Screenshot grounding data
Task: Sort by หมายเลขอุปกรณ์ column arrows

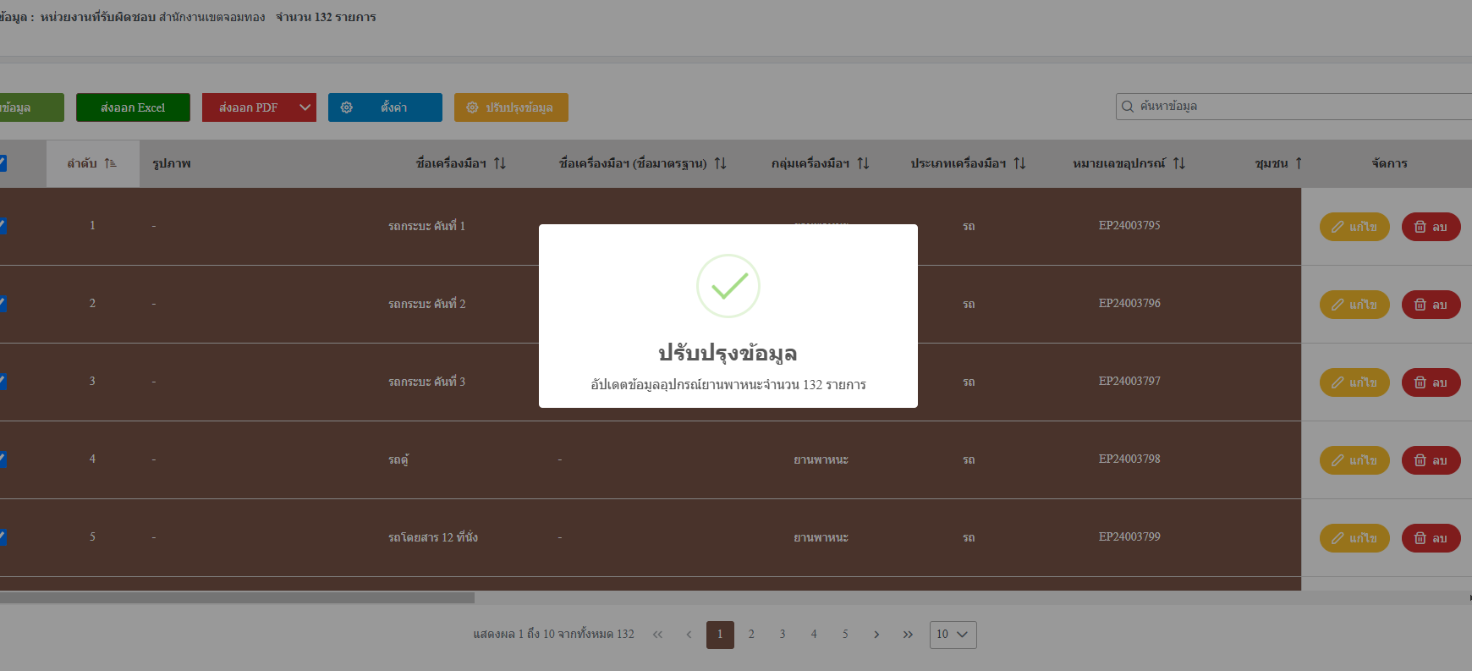Action: click(1179, 163)
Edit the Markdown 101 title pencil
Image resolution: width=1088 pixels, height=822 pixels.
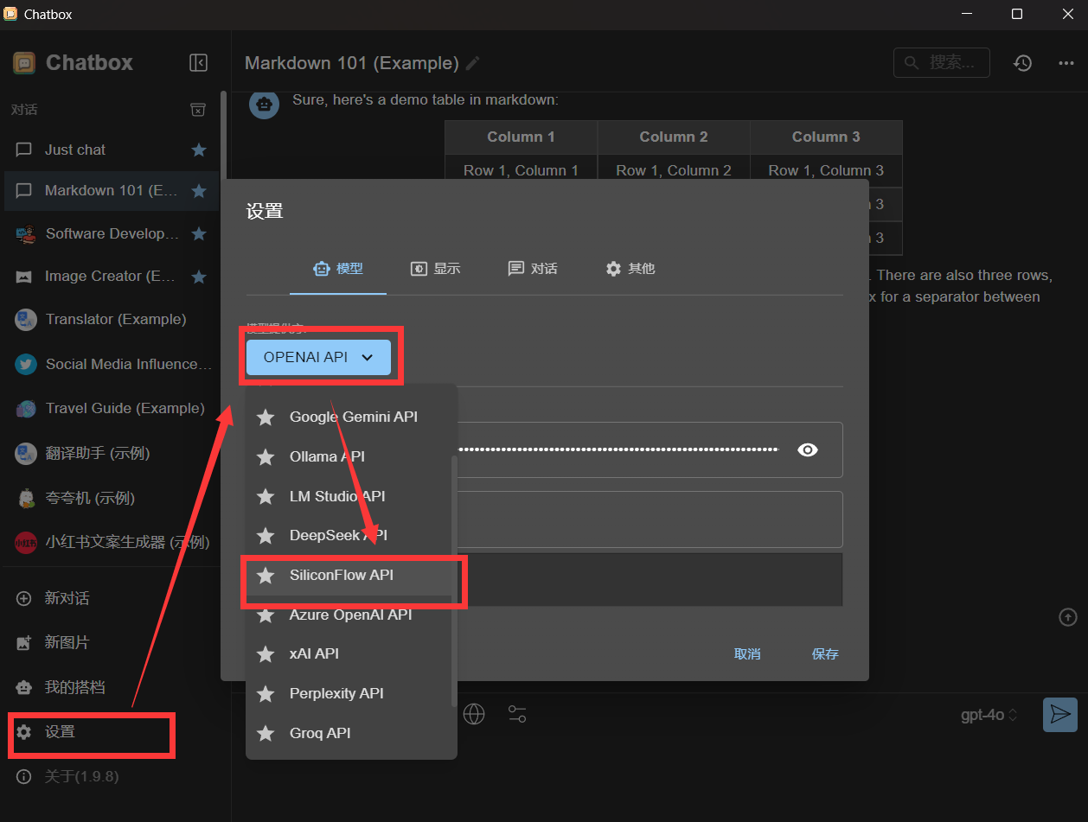pyautogui.click(x=472, y=63)
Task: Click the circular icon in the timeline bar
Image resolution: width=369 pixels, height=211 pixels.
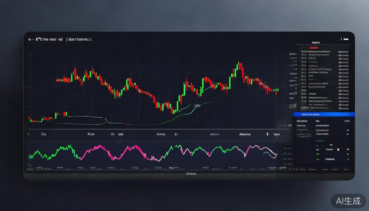Action: pos(112,134)
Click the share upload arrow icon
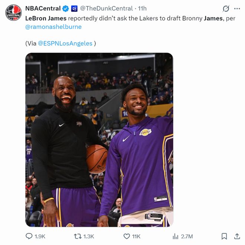This screenshot has width=245, height=245. coord(237,236)
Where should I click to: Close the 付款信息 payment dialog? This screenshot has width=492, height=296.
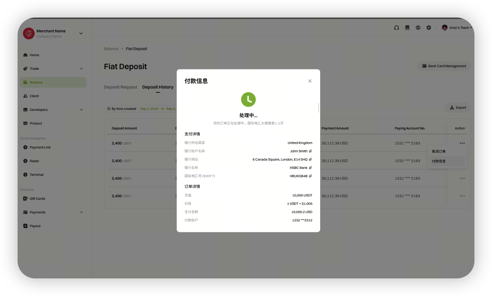pyautogui.click(x=309, y=81)
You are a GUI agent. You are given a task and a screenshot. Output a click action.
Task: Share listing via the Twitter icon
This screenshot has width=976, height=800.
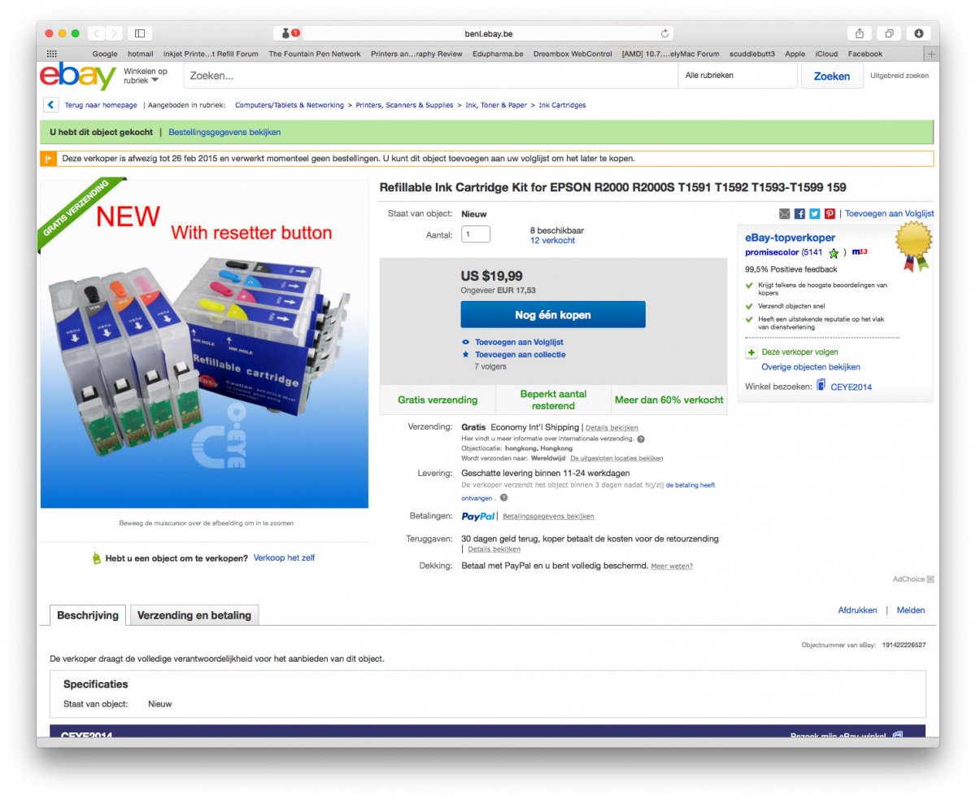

■ **Activity**:
Only the text of the entries above is to be given again, exactly, with the pictures left out.

■ **The answer**:
Task: Sort by หมายเลขอุปกรณ์ column arrows

Action: click(1179, 163)
Edit the Markdown 101 title pencil
Image resolution: width=1088 pixels, height=822 pixels.
pyautogui.click(x=472, y=63)
Task: Click the circular icon in the timeline bar
Image resolution: width=369 pixels, height=211 pixels.
Action: pos(112,134)
Click the share upload arrow icon
This screenshot has width=245, height=245. coord(237,236)
Where should I click to: Close the 付款信息 payment dialog? This screenshot has width=492, height=296.
pyautogui.click(x=309, y=81)
You are a GUI agent. You are given a task and a screenshot. Output a click action.
Task: Share listing via the Twitter icon
This screenshot has width=976, height=800.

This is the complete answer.